近年、国内企業を狙った ランサムウェア攻撃 が急増しています。 2025年に入ってからも、アサヒグループホールディングス や アスクル株式会社 など大手企業が感染被害を受けたと報道され、社会的な関心が高まっています。 本記事では、ランサムウェアの基本的な仕組みから、実際の感染経路、被害の実態、そして「なぜ防げないのか」までをわかりやすく解説します。
ランサムウェアとは?
ランサムウェア(Ransomware)とは、感染したコンピュータ内のデータを暗号化し、使用不能にしたうえで身代金(Ransom)を要求する不正プログラムのことです。 身代金の支払いには暗号資産(仮想通貨)が使われることが多く、犯人の特定が非常に困難です。
最近のニュース:アサヒとアスクルの被害
アサヒグループホールディングス
2025年10月、アサヒグループホールディングスがサイバー攻撃を受け、一部の業務システムが停止。 公表によると、外部からの不正アクセスによりネットワークが遮断され、製造・物流システムへの影響が一時的に発生したとされています。 ランサムウェアの感染が疑われており、現在も原因究明と復旧作業が進められています。
アスクル株式会社
同じく2025年10月、オフィス用品通販の大手アスクルもシステム障害を公表しました。 社内システムや受注処理が一部停止し、受注・出荷業務の遅延が発生。 外部セキュリティ専門機関の調査により、ランサムウェア攻撃の可能性が高いと報じられています。
主な感染経路
- メール添付ファイル:請求書・見積書を装ったExcelやPDFに不正マクロが仕込まれている
- 不正リンク・フィッシングサイト:実在企業を装った偽サイトに誘導され、スクリプトが自動実行される
- リモートデスクトップ(RDP)経由:パスワードの総当たり攻撃によって外部から侵入される
- VPN機器やUTMの脆弱性:古いファームウェアのまま運用していると、不正アクセスの入り口となる
感染後に起こる主な症状
- ファイルが開けなくなり、「.locked」や「.encrypted」といった拡張子に書き換えられる
- デスクトップに「身代金要求文(Ransom note)」が表示される
- ネットワーク共有フォルダやNASなど、社内全体に感染が拡大する
- バックアップも同時に暗号化され、復旧不能になるケースも多い
なぜ防げないのか
ランサムウェアが防ぎにくい理由は、単一のセキュリティ対策では防ぎきれない多層的な侵入経路にあります。

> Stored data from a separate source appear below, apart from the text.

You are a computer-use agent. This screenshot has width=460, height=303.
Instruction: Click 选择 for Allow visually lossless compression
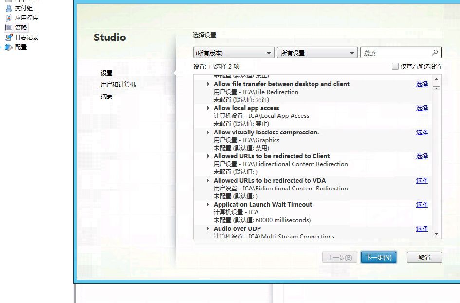pos(422,133)
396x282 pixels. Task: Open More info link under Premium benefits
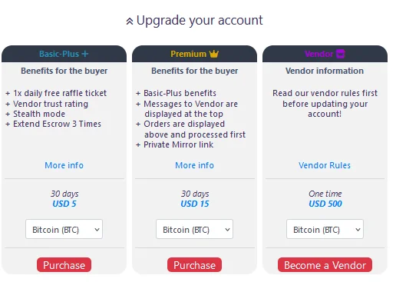[195, 165]
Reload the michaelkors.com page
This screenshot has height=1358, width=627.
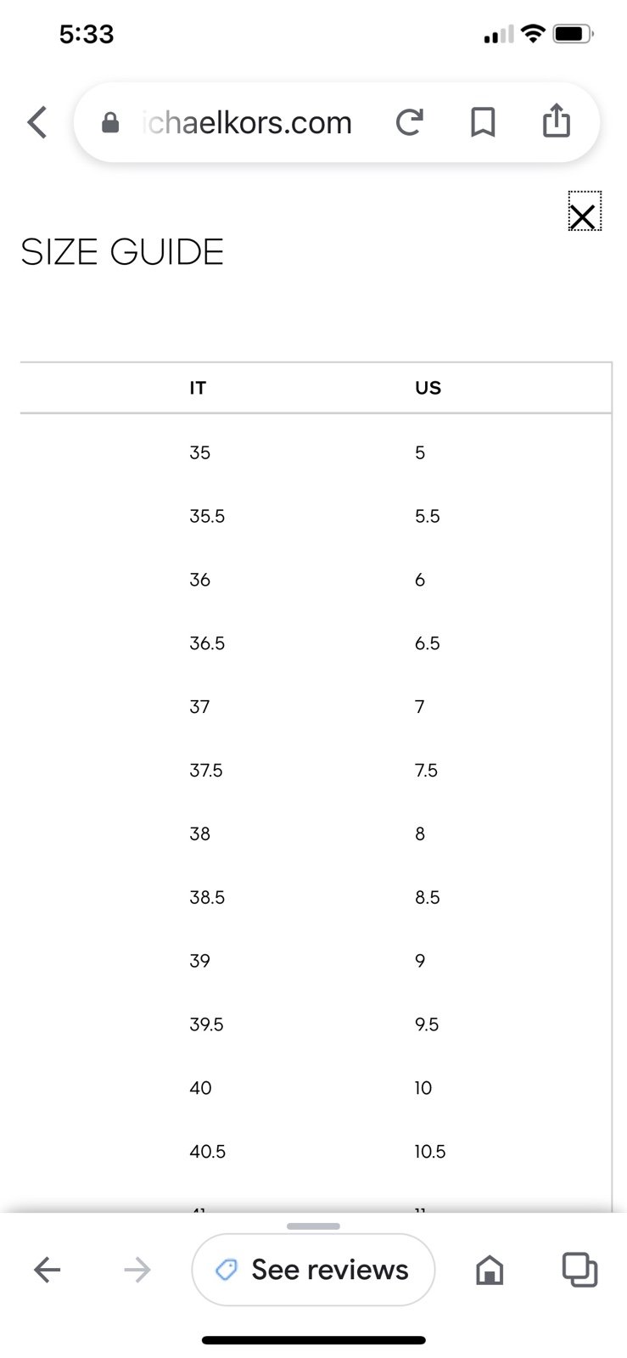[409, 122]
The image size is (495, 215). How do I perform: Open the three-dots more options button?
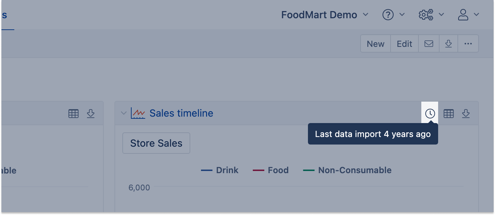click(x=468, y=44)
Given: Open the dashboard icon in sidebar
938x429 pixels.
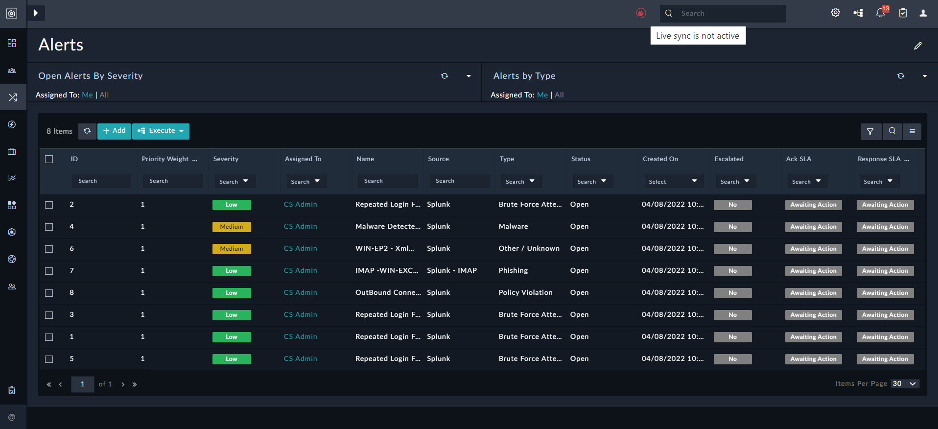Looking at the screenshot, I should tap(12, 43).
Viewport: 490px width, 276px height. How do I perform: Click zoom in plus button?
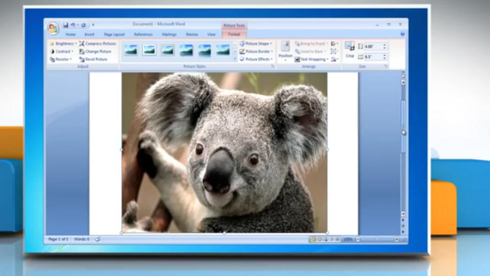(396, 239)
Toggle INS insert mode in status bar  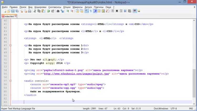[191, 108]
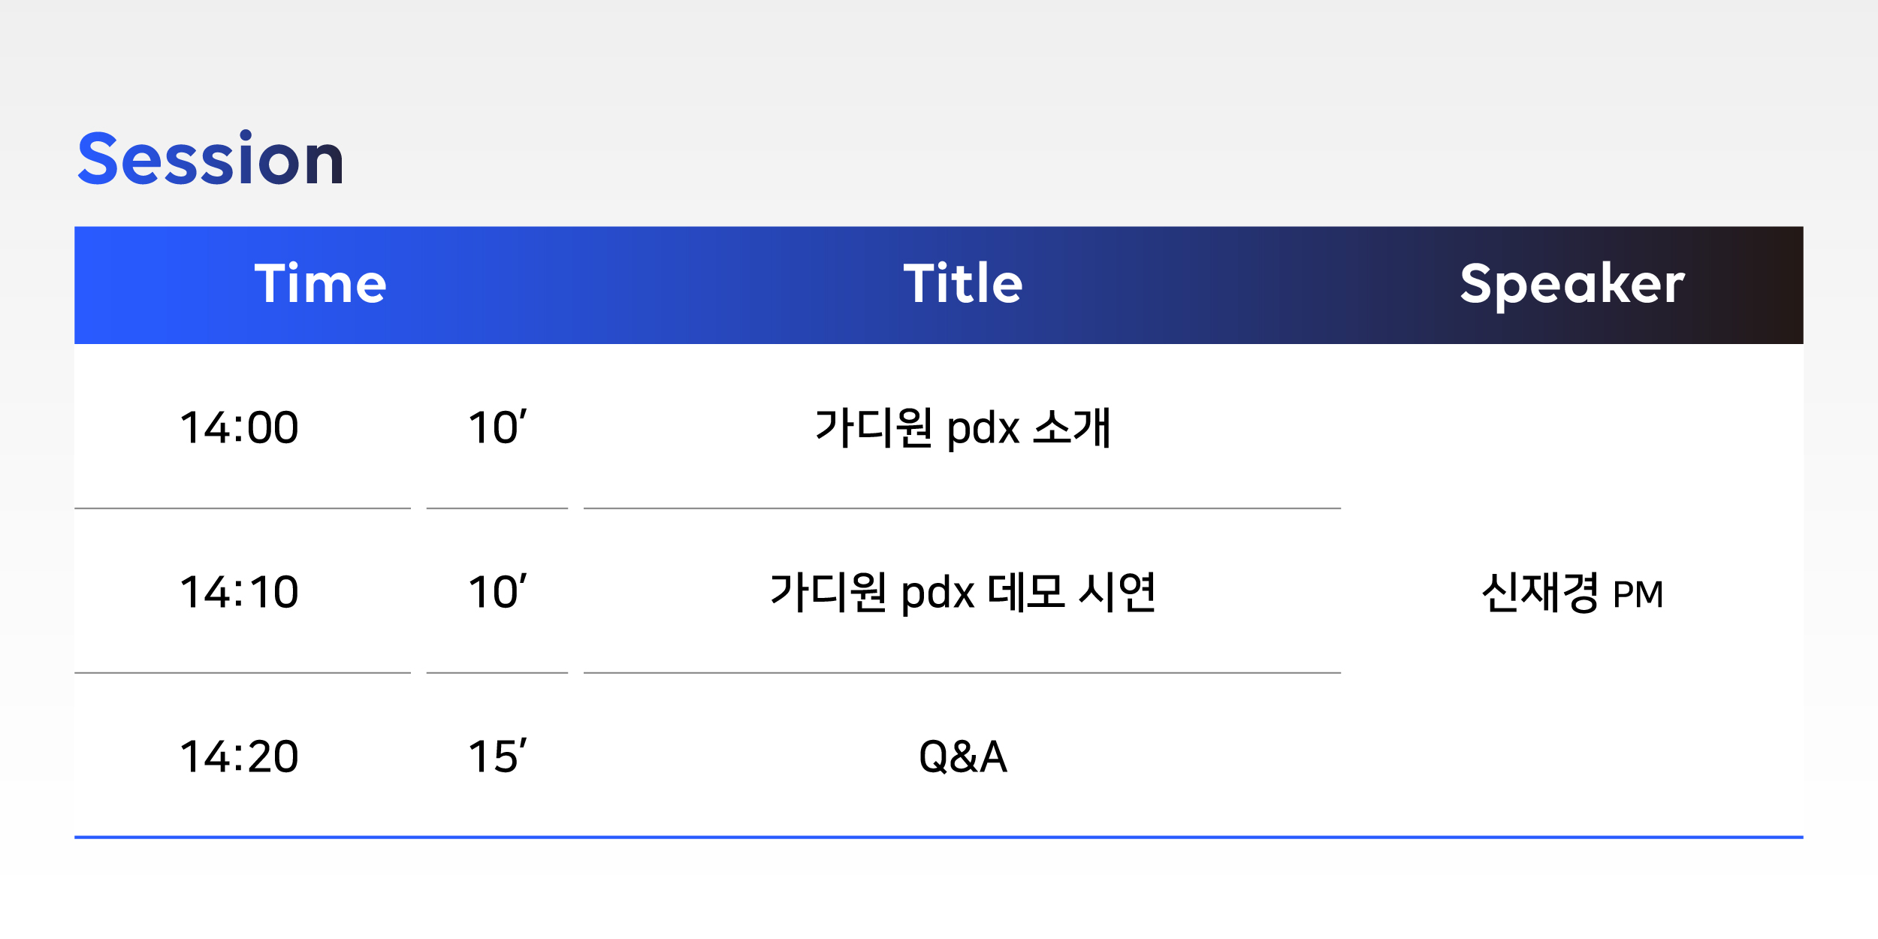This screenshot has height=939, width=1878.
Task: Click the speaker name 신재경 PM
Action: (1572, 593)
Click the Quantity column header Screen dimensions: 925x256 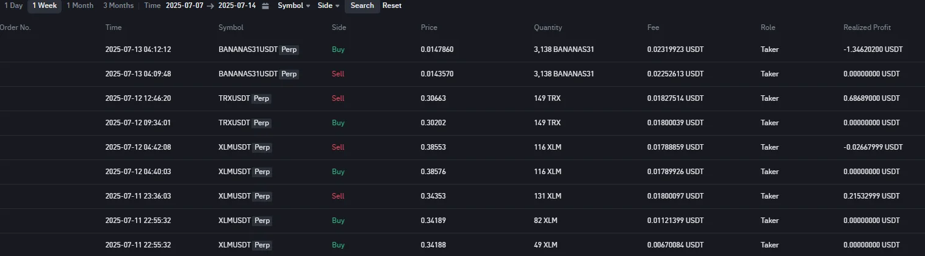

- メール・VPN・クラウドなど、攻撃対象が多様化している
- 最新のウイルス定義ファイルでは検知できない「未知のマルウェア」が増加
- 人為的ミス(添付ファイル開封、脆弱性放置)が依然として多い
- 中小企業ではセキュリティ担当者の常駐が難しく、初動が遅れる
まとめ:防御の基本は「多層防御」と「意識改革」
ランサムウェアは「技術的対策」だけでは防げません。 ESETやMicrosoft Defenderなどのウイルス対策ソフトに加え、メール・VPN・バックアップ・社員教育を組み合わせた多層防御が必須です。 特に、NASやクラウドストレージのバックアップをオフライン環境に保管することで、被害を最小限に抑えられます。